Don't play in the dirt, they said. Be polite, they said. Don't use foul language, they said. Don't get into fights, they said. Be a good and nice little boy, they said.

"Fuck them!" - said the demon that was always inside me, roaring in fury and clawing just behind my eyes to get out . "Fuck them!" - I finally agreed, and let him out.

Only now that I stand here with the blood of another human being on my hands, I realize there was no demon - it was just me all along.

---

I'd lie if I said I'm not deeply disturbed by my first homicide. Thing is, I can't figure out what is it that really disturbs me about it. Logically thinking, I should feel absolute horror about having murdered a fellow human being and broken every law of God and men in doing so. But strangely I feel nothing beyond a certain "_this is it, buddy - you've finally crossed the line_". There's no dramatic music, no thunderclouds darkening above my head, no hand of God coming down from heavens to smite me for my unforgivable sin, no thunderous voice of the Divine condemning me to eternal damnation for my crimes, no earth opening to swallow me into the bowels of Hell for all eternity like I deserve. Only the sound of silence, and of my own breathing. If anything, I find it more disturbing about how casually easy it was to kill. One swing of an axe, just like chopping firewood, then another, and another. A scream, some groaning and gurgling sounds, and then - silence, and that was it. I thought maybe that would get my demon to finally shut up with his nagging and praise me for a job well done for a change, congratulate me on finally having damned my body and soul to a deserved fate long overdue. But even though I could feel him grin with sombre pride, like a tutor grins upon seeing his long-time disciple finallly graduate, he said nothing - and I finally realized that it was just me.

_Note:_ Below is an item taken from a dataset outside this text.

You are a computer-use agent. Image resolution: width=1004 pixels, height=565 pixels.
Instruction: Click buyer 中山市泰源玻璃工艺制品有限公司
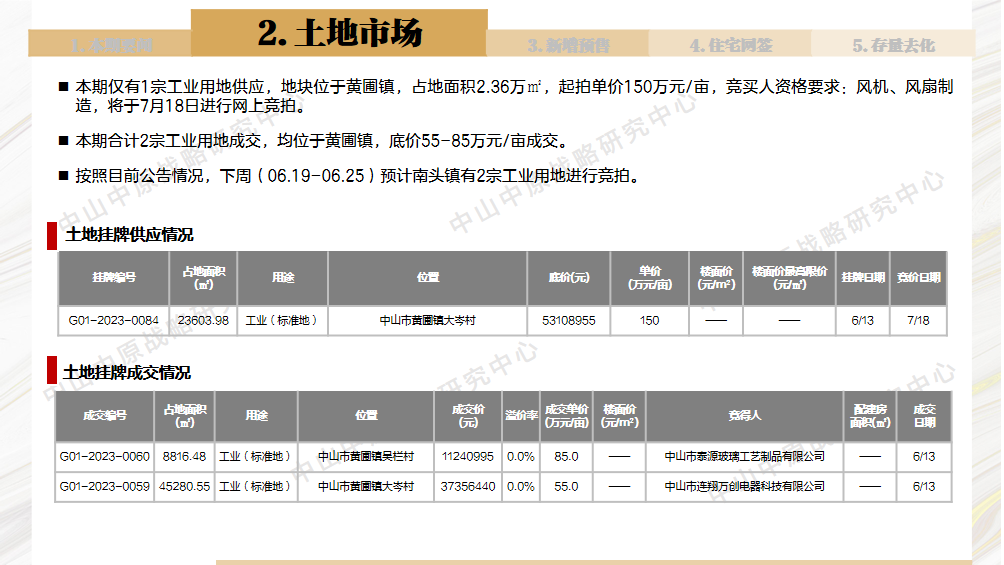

I guess it's that realization that really disturbs me the most - that this is what I really am, the real me. A degenerate, a sadist, and as of now, a murderer.

I've got no illusions about what will happen now. For all the efforts of the many "them" who urged me to be a nice boy and predicted a bright future for me when I was younger, I've always known there was only one out of three things ahead for me - prison, nuthouse or morgue. At that age I also considered suicide as the fourth option - because I was a good boy who wasn't supposed to hurt anyone, and I was so convinced of my role as such that I wanted to keep it that way at any cost. My inner demon would have none of it, however. In hindsight, I have to admit I just lacked the balls to off myself as would probably have been the best for everyone. So that leaves me with one of the remaining three outcomes, though it still remains to be seen which for now.

When the authorities take me, they'll no doubt pester me with many stern questions about what drove me to hack this poor sod lying at my feet to death with a fire axe. I haven't decided what answer I'll give them yet. I could say it was because he was an asshole who had it coming, that we had personal differences and I decided to settle them permanently, and it wouldn't be a lie. But I know better than that. I didn't chop this guy up for revenge, but rather simply because I could, our quarrel merely providing a trivial pretext for the last remnants of reason and sanity in my mind to rationalize it. I killed him simply to be myself, the real me rather than the ever-nice and polite downtrodden little boy that every sorry excuse of a human being seems to feel entitled to instruct and remind to mind his manners.

The shrinks will no doubt want to know all about my life in hopes of deducing what drove me to commit such an unnatural and terrible act. They'll ask me about my family, question if my daddy beat me or sexually abuse me, if I was bullied at school. Them shrinks probably get a kick out of it, mentally masturbating over the thought of a little boy being sodomized and tormented - because why else would any person who is not a verified sick fuck would bother asking questions like that to verified sick fucks like myself? I fear I'll have to disappoint them - I was raised by a middle-class single mom whom I only saw leave in the morning and come home late in the evening, she never lay more than a good hard slap on me when I absolutely deserved it, and I wasn't bullied more than your average kid at school. They'll probably ask me if I believe in God and angels or demons too, if I hear voices. And I'll have to disappoint them again because I am a living example in the non-existence of such things. It wasn't God or the Devil, or my proverbial demon, who told me to kill - I did it myself.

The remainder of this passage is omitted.